One Pot Jambalaya Ingredients
Chicken- I used chicken thighs in this recipe because the dark meat brings more flavor. If you have chicken breasts on hand that would work as well.
Smoked Sausage- Typically a pork sausage is used like spicy andouille sausage. You can use another sausage like beef or turkey to lower the heat.
Holy Trinity- This is green bell pepper, onion, and celery. It's the base used to make cajun and creole dishes. You can also use yellow, orange or red bell pepper as well.
Rice- Long grain rice is used in this recipe but I'm sure short grain would work just as well. This dish is made with white rice and not brown rice.
Chicken Broth- If this is not on hand I would use a lighter broth like vegetable over a rich beef broth.
Tomatoes- Diced tomatoes and tomato paste is used for flavor. Stewed tomatoes can be used and would bring lots of flavor.
Hot Sauce- I used tabasco which originated in Louisiana. Your favorite red pepper sauce can be used in place of this.
Spices- Cajun seasoning is one of the main ingredient in this dish. There is cayenne pepper for heat which can be adjusted to your preferred heat level. Herbs like bay leaf and thyme are also added.
How To Make This Easy Jambalaya Recipe
Heat 1 tbsp olive oil in a dutch oven over medium-high heat. Cook chicken thighs for 5 minutes seasoning with salt and black pepper. Add andouille sausage and cook for additional 5 minutes. Transfer meat to a plate and set aside.
Heat oil in pot and add onion, bell pepper, and celery over medium heat. Cook for 6 minutes until tender. Add minced garlic and cook for additional 2 minutes.
Add worcestershire, tabasco, tomato paste, diced tomatoes, dried thyme, cayenne, and cajun seasoning. Give a good stir then add in chicken stock and rice. Give another stir.

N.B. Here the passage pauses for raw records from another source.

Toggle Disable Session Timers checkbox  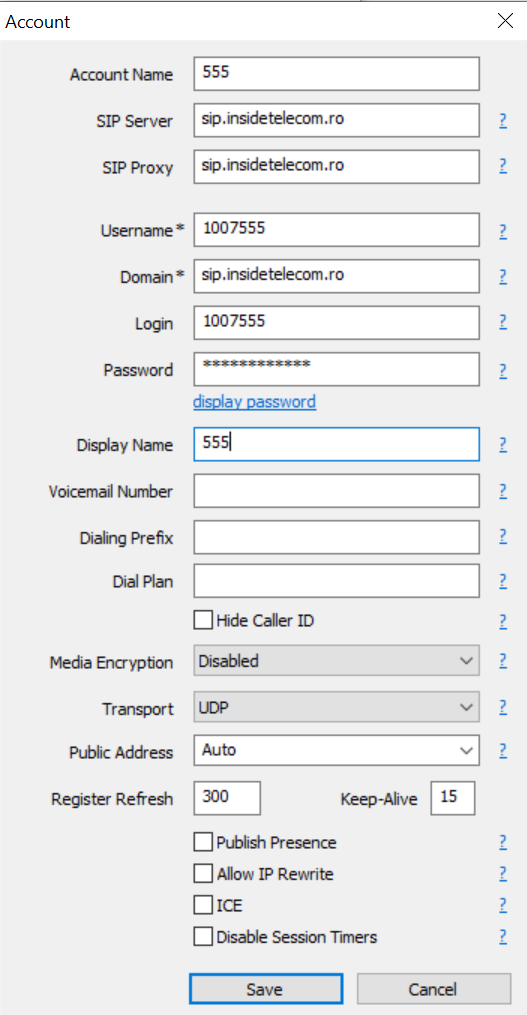pyautogui.click(x=203, y=937)

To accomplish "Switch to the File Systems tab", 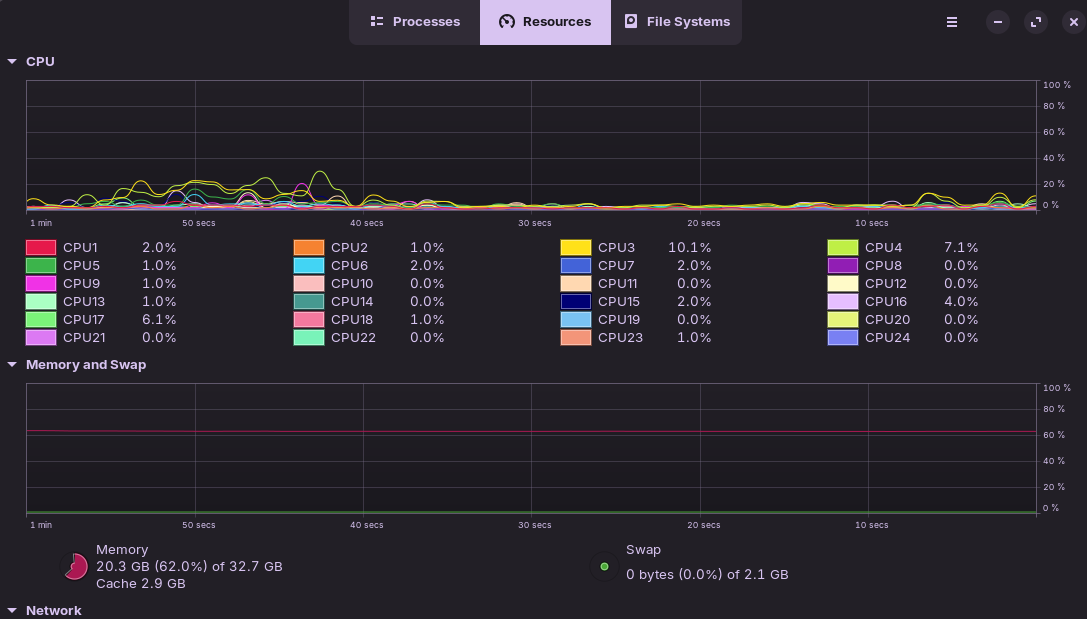I will pos(677,22).
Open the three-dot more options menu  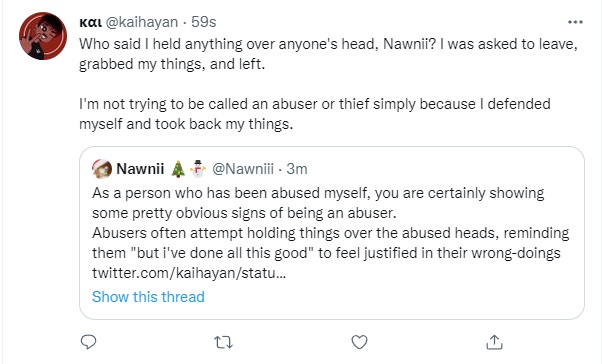click(575, 22)
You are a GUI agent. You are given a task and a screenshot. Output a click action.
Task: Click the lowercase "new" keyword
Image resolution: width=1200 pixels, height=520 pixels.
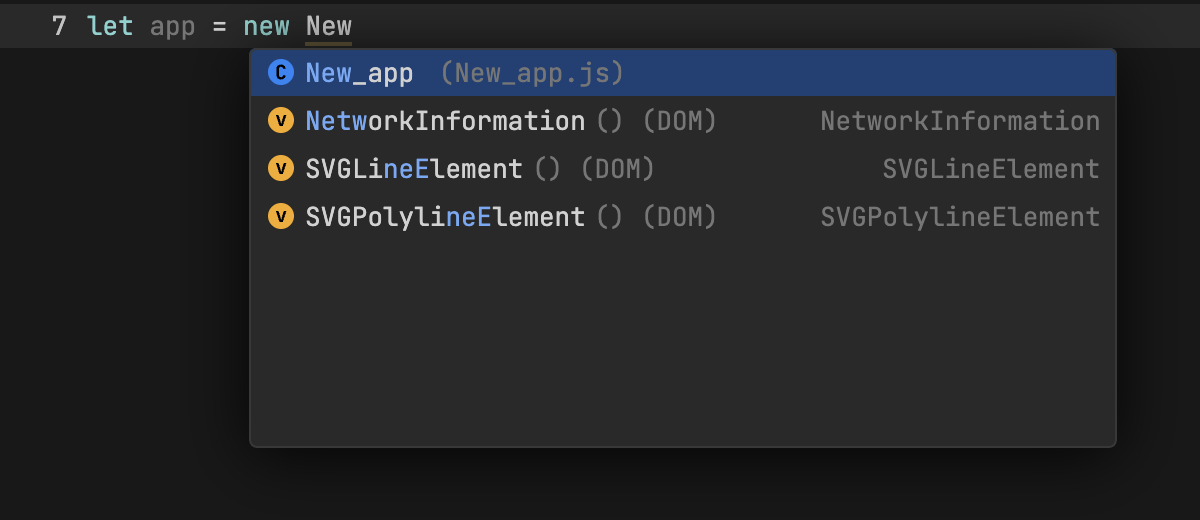[266, 26]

Bring to a boil then reduce heat to medium- low and cover cooking for 25-35 minutes until rice is fully cooked. Stir the jambalaya occasionally to prevent rice from sticking and burning.

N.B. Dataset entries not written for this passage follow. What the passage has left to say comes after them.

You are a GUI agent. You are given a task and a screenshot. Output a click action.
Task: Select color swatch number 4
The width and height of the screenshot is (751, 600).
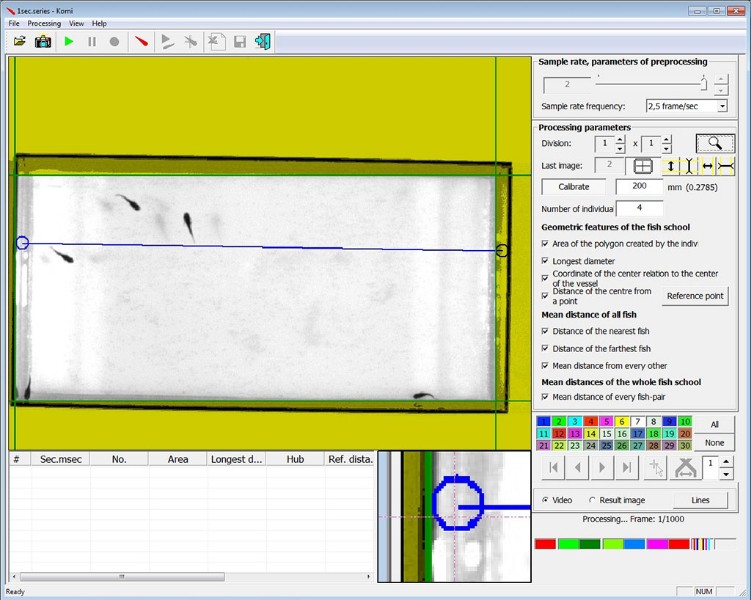point(590,422)
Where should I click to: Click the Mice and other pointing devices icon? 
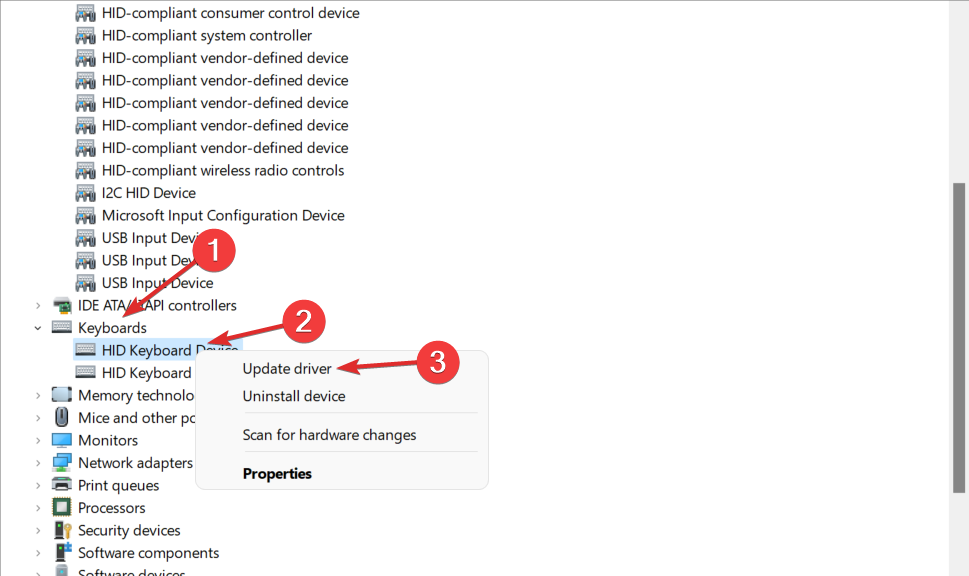click(62, 418)
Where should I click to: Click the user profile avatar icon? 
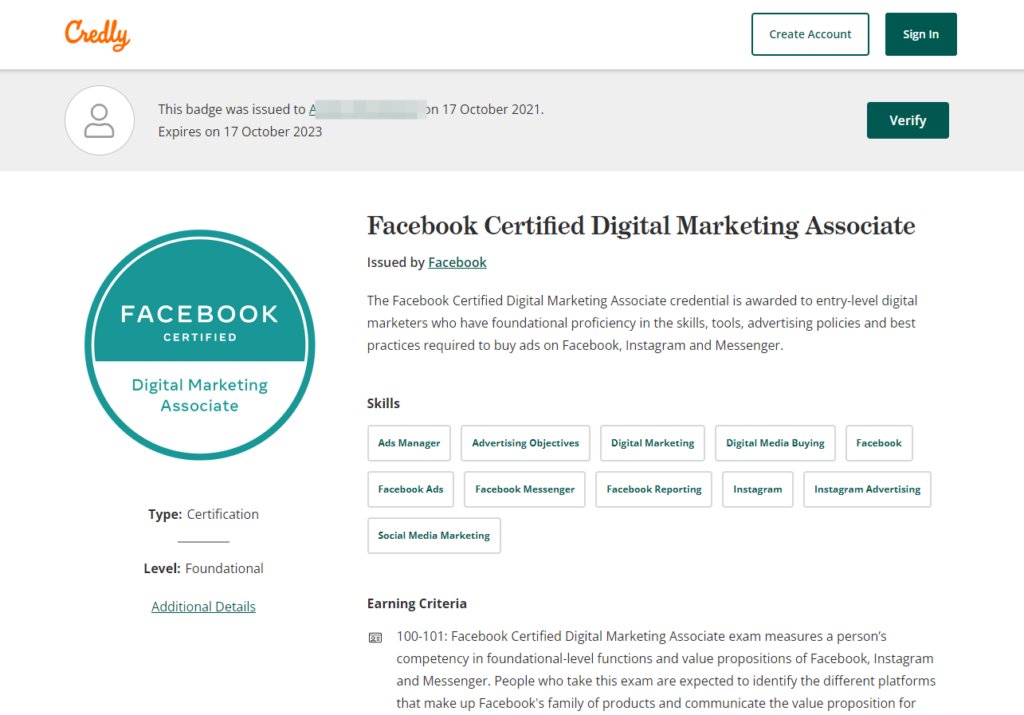pos(99,120)
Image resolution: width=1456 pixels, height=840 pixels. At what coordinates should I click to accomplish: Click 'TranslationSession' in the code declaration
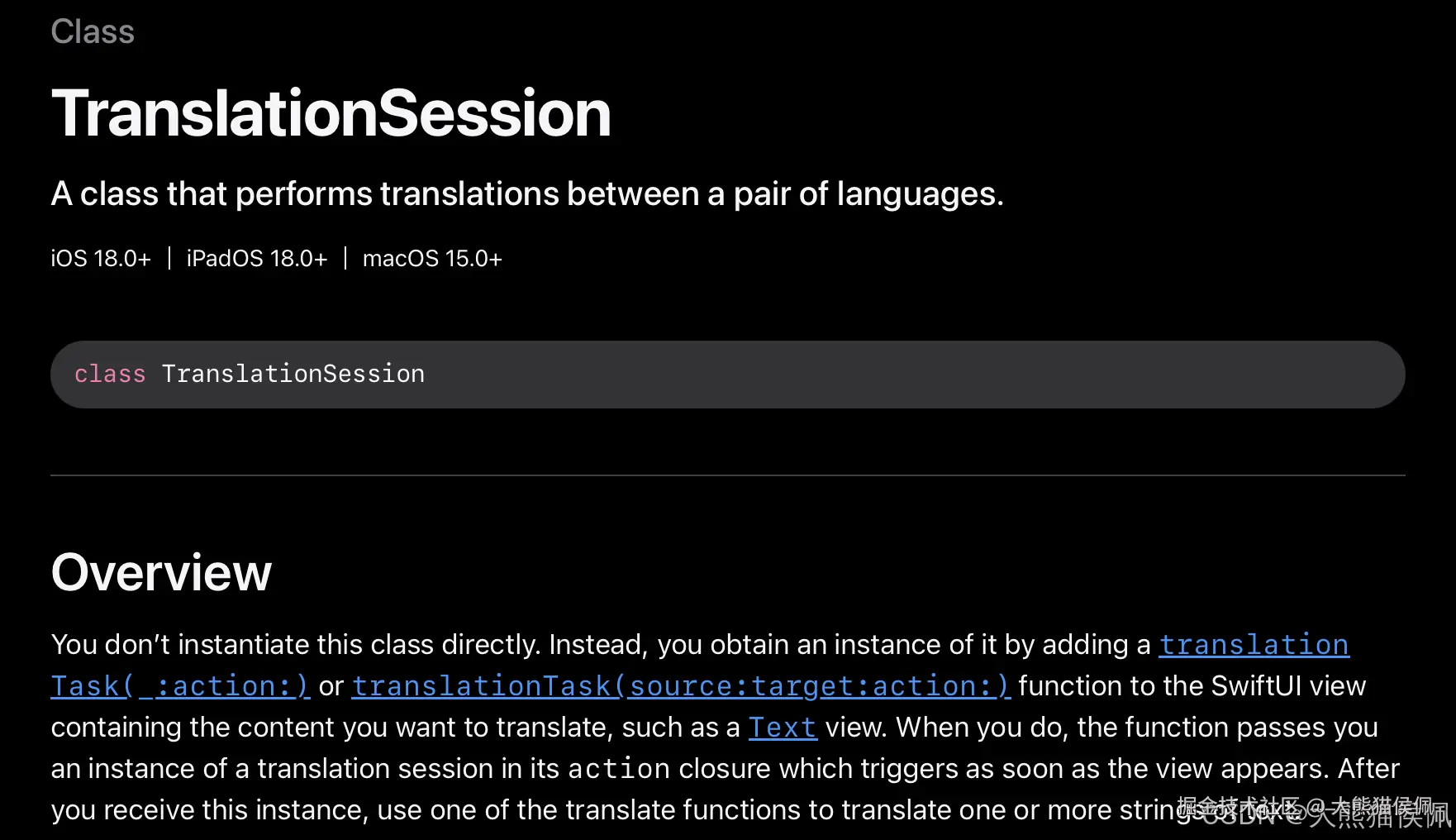[x=293, y=374]
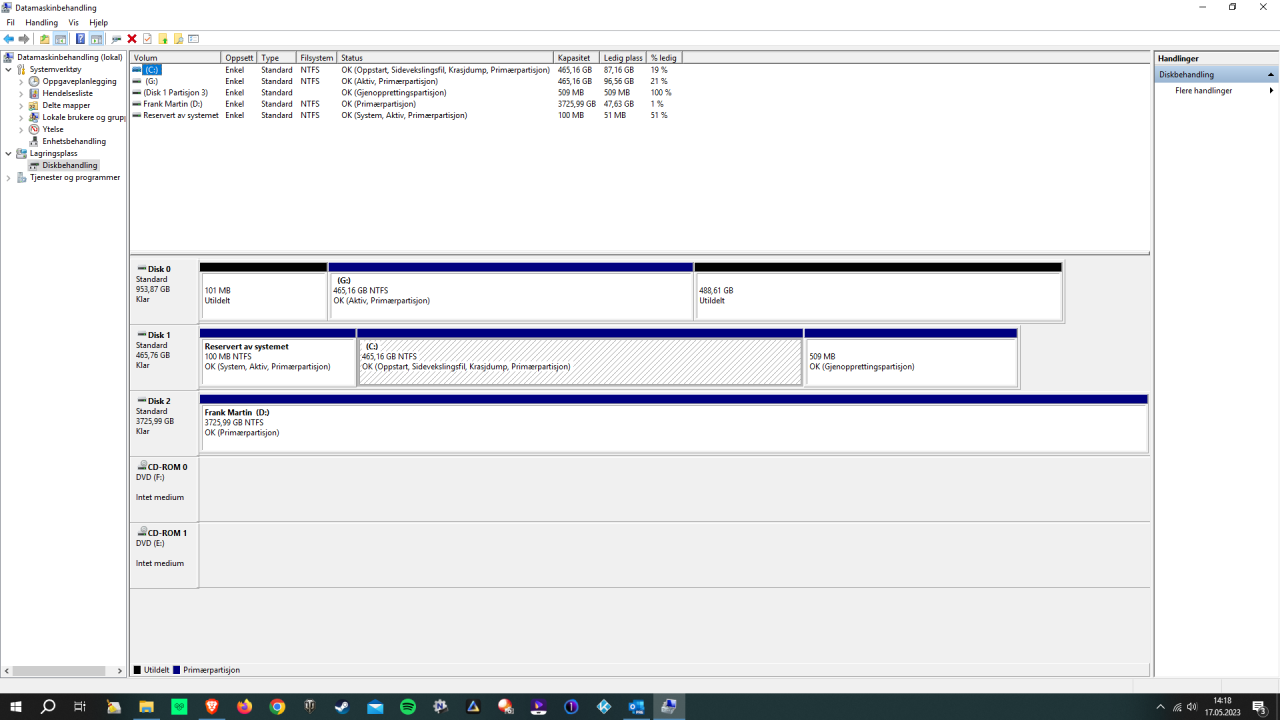1280x720 pixels.
Task: Click the Task View icon on the taskbar
Action: pyautogui.click(x=79, y=706)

Give a final stir and serve garnished with parsley or green onions
Tips For The Best Jambalaya Recipe
Side salad for freshness. This dish has so much inside it's not missing much.
Jambalaya is not to be confused with gumbo which is a stew. If the jambalaya is watery, too much stock was used or it wasn't cooked out all the way.
For white wine Sauvignon Blanc and for Red Pinot Noir
White rice is typically used. Brown rice would require more broth and more cooking time.
Other One Pot Dishes You'll Love
- 1 cup bell pepper diced
- 1 cup onion diced
- 2/3 cup celery diced
- 2 tsp garlic minced
- 1 lb boneless skinless chicken thighs cubed
- 12 oz andouille sausage sliced
- 2 tbsp olive oil divided
- 1/2 tsp kosher salt
- 1/4 tsp pepper
- 1 tbsp worcestershire sauce
- 1 tsp tabasco sauce
- 1/2 tsp cayenne pepper
- 1 tsp dried thyme
- 2 tbsp cajun seasoning
- 2 tbsp tomato paste
- 14.5 oz can diced tomatoes
- 3 cups chicken broth
- 2 cups rice
- parsley garnish
- Heat 1 tbsp olive oil in a dutch oven over medium high heat. Cook chicken thighs for 5 minutes seasoning with salt and pepper. Add andouille sausage and cook for additional 5 minutes. Transfer meat to a plate and set aside.
- Add 1 tbsp olive oil to pot and add onion, bell pepper, and celery. Cook for 6 minutes until tender. Add minced garlic and cook for additional 2 minutes.
- Add worcestershire, tabasco, tomato paste, diced tomatoes, dried thyme, cayenne, and cajun seasoning. Give a good stir then add in chicken stock and rice. Give another stir.
- Bring to a boil then reduce heat to medium low and cover cooking for 25-35 minutes. Stir jambalaya occasionally to prevent sticking and burning.
- Give a final stir and serve garnished with parsley or green onions.